Document and screenshot pointing listing
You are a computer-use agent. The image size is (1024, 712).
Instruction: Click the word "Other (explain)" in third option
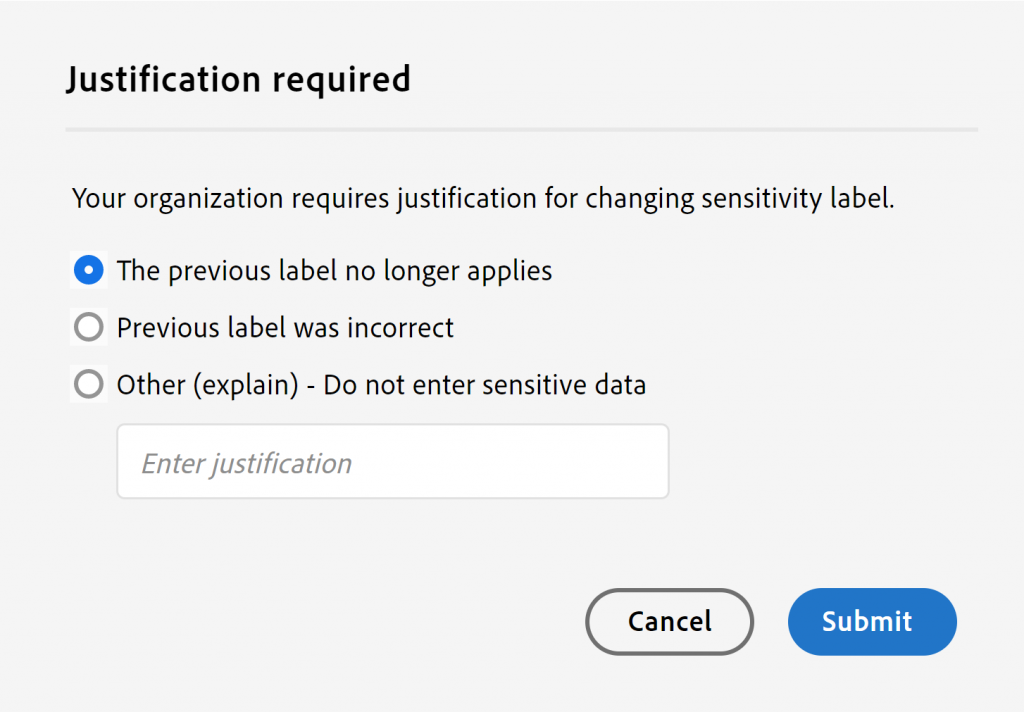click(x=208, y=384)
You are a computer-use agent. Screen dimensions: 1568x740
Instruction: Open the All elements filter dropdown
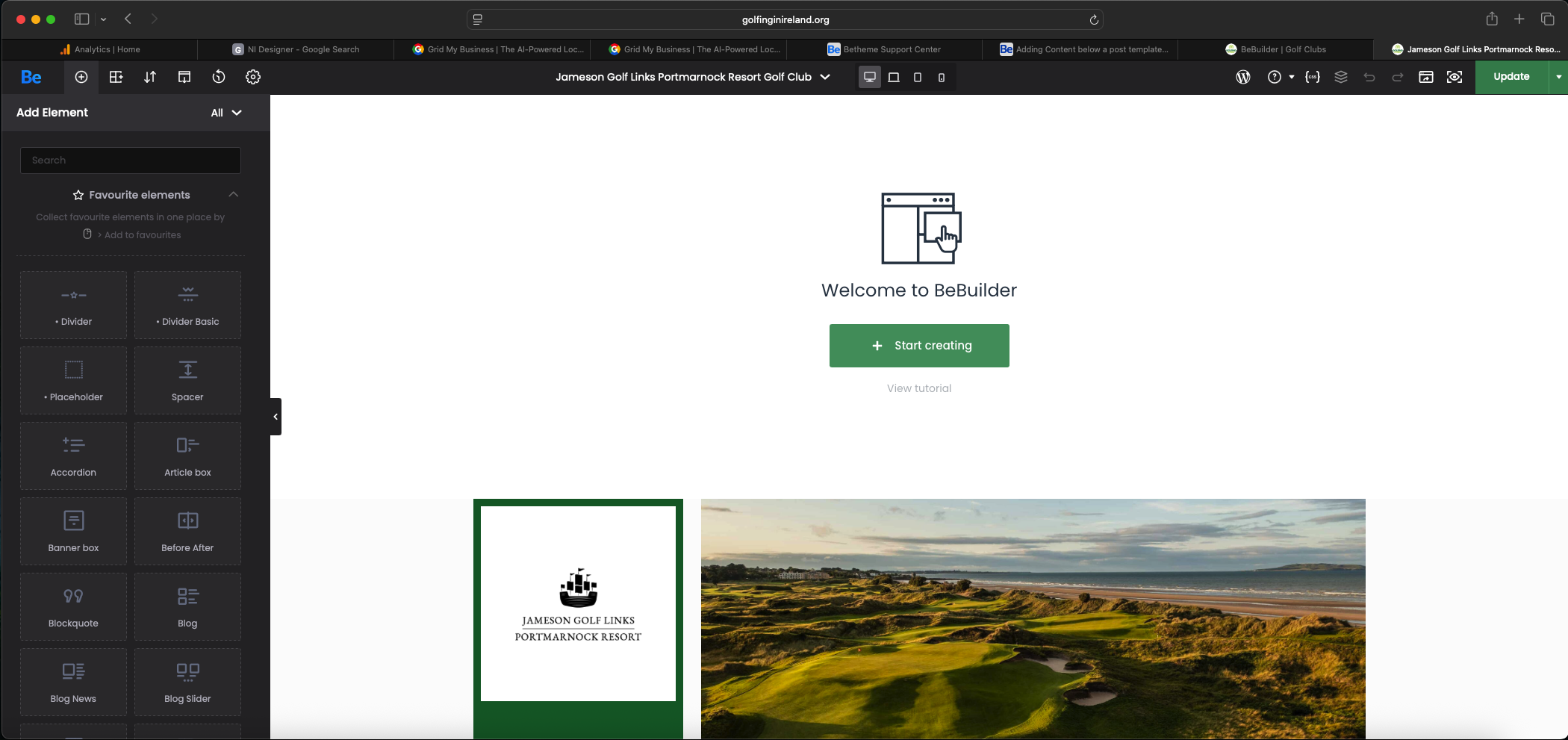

• [What you need to do]: Can you arrange each line of the listing above as a JSON list of strings, with one string per line, skipping blank lines and leaving out the pictures?

• [Worked solution]:
[
  "You are a computer-use agent. The image size is (1024, 712).",
  "Instruction: Click the word \"Other (explain)\" in third option",
  "click(x=208, y=384)",
  "You are a computer-use agent. Screen dimensions: 1568x740",
  "Instruction: Open the All elements filter dropdown"
]